A shark spotting radio frequency could have added scientific benefits.
A shark spotting radio frequency could have added scientific benefits. Nat Bromhead

Radio plan could save sharks

A DEDICATED radio frequency mooted for shark spotting could have added scientific benefits that would help protect threatened species, a local expert says.

Last weekend NSW South Coast beach patrollers reported record shark numbers between Newcastle and Ulladulla, prompting suggestions that a special radio frequency be allocated for civil aviation pilots to log shark and bait fish movements.

The idea has been suggested as a far cheaper alternative to shark netting to help protect swimmers.

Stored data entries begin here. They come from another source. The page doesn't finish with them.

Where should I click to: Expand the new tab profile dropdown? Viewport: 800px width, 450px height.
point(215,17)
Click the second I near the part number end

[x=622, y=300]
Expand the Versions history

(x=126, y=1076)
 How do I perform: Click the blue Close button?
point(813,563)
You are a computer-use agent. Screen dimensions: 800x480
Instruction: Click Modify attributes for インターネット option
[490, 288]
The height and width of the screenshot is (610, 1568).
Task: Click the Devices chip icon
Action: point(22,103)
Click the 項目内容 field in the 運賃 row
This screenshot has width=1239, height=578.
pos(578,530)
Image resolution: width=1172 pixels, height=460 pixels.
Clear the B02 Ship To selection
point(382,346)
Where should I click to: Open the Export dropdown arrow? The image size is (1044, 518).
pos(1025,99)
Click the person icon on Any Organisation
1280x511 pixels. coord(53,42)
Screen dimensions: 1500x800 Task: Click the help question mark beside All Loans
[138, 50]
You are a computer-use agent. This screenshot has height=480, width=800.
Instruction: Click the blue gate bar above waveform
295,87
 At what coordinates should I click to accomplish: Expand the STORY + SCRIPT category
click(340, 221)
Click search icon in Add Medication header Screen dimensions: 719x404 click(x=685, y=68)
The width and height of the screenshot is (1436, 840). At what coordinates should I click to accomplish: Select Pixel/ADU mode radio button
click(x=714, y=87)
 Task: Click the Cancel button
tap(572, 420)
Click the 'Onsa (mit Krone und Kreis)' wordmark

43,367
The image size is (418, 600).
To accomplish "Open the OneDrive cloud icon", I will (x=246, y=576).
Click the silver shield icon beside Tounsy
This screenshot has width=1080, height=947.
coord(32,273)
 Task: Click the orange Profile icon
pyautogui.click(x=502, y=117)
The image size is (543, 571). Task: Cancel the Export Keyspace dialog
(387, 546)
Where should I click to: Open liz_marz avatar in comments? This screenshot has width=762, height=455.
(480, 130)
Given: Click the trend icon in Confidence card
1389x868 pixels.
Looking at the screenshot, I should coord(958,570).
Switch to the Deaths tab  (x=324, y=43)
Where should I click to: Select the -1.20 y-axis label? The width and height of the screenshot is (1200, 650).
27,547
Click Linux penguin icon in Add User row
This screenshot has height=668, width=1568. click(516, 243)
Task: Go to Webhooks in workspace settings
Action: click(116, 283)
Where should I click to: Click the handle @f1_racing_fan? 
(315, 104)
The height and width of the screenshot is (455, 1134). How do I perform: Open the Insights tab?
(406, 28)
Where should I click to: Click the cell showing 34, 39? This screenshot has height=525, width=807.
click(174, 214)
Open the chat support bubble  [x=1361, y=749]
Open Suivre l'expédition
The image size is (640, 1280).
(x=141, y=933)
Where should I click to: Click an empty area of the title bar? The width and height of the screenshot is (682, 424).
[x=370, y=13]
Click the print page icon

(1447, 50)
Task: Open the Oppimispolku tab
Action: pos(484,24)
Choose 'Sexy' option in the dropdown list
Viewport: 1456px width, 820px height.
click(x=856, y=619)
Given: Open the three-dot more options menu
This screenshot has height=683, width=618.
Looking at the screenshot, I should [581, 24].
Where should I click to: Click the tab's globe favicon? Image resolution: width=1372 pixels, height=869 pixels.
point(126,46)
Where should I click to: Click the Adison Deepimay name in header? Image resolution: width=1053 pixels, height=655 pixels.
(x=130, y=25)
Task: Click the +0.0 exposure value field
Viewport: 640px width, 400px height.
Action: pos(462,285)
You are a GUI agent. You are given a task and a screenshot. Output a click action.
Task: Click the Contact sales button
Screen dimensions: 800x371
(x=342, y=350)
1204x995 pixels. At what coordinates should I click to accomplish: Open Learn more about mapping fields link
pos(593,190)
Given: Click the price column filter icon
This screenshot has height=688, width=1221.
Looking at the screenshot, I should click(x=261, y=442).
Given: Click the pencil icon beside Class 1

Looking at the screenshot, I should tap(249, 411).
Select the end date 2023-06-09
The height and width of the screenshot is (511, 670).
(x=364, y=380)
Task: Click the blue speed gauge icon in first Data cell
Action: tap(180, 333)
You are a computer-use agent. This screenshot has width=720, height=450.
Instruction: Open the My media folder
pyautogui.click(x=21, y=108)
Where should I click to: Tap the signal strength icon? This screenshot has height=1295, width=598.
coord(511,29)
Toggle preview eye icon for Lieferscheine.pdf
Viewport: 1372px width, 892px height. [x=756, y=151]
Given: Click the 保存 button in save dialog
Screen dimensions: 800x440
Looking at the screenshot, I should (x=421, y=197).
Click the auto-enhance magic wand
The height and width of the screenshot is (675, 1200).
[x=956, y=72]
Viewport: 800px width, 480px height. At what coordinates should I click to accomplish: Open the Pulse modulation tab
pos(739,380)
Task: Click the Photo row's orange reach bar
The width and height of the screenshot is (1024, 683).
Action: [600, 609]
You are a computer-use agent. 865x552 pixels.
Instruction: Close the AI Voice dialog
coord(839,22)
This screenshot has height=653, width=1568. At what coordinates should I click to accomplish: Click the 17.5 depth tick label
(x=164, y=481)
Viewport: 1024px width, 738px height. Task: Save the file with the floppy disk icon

Southern Cross University's Dr Daniel Bucher, a senior lecturer in marine biology and fisheries with the School of Environmental Science and Management, said while the idea is geared towards the safety of swimmers, there could be added benefits for the sharks.

"Firstly I'm in favour of any method to reduce the interaction of sharks with people that doesn't involve killing sharks - like the shark nets which are designed to entangle them," he said.

"It's an odd anomaly when we've got endangered species - particularly great whites and grey nurses - with recovery plans to build up their numbers, while at the same time we have a strategy to reduce their numbers near beaches.

"So there's got to be a better way to do that and I think increasing money on a shark-spotting program is one of the first things you'd want to do.

"Any sort of large-scale sampling like that would open all sorts of possibilities for research.

"We could start to answer some of those questions; is it just perception or do more sharks start to come in at this time of year. Maybe we could look at what conditions more sharks arrive under; what makes a good year for sharks; what makes a bad; and maybe have some idea of predicting this in advance."